Feel So Different
O meu mundo feito de ti
Depois do mundo te ter levado de mim, passei a caminhar de olhos baixos, sem ver, projetando no outro o meu ser, e desapreciando-me, de um tamanho desgosto de o mundo continuar sem ti, tentando preencher um vazio que eras tu de proporções descomunais, e fui dando lugar aos demais, e, chegada aqui, quando me foi dado o gosto de te ver e te falar, de te olhar novamente, depois de teres dobrado a esquina, mais uma vez, de partida para outras escolhas, depois de ti, que tu és marco histórico em tudo o que vivo, deixei que as sombras que me acompanham, me habitassem, me fizessem a doce companhia que só tu fazias! A paz sobreveio aos intervalos acariciar-me as tuas lembranças, o vento tirou tudo do lugar, mas tu permaneceste!

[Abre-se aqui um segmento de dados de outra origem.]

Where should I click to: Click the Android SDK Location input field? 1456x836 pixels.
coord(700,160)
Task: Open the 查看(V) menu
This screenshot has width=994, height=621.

Como amo toda a sombra do silêncio, a solidão do teu rosto, a procedência dos meus pensamentos e dos teus atos que se não fazem, a não ser dentro de mim, a fotografia antiga, a alegria permanente do teu sorriso, dos teus olhos desiguais, dos teus cachos de cabelo na minha mão, do teu humor constante, do teu intelecto, da novilíngua que foste criando na minha pátria, dos teus beijos, abraços e desejos, tu sempre foste o engenheiro, o compositor, o arquiteto da minha casa, o meu adamastor predileto. E então, na tua ausência física, aprendi a amar-me, a priorizar-me, a ser eu a dar-me o que me davas tu, a dar-me destaque e valor, amor, tanto amor que me dou por ti; que depois de ti, enquanto partiste, ficaste, e tornaste-te muito mais que a memória, muito além das imagens, da história do país sem glória, depois de ti, ao nada transformei-o, assim, ainda em ti, no meu corpo, em ti, na alma e no espírito e faço destas imersas viagens o percurso da solidão mansa, depois de ti, as sombras, tomaram conta da nossa casa e é ainda nela que habito e que me faço feliz.
Depois de ti, volto ao antes, sempre, jardim, criança, no melhor de mim, onde ainda te posso encontrar, semeada esperança no mês do estio, em agosto.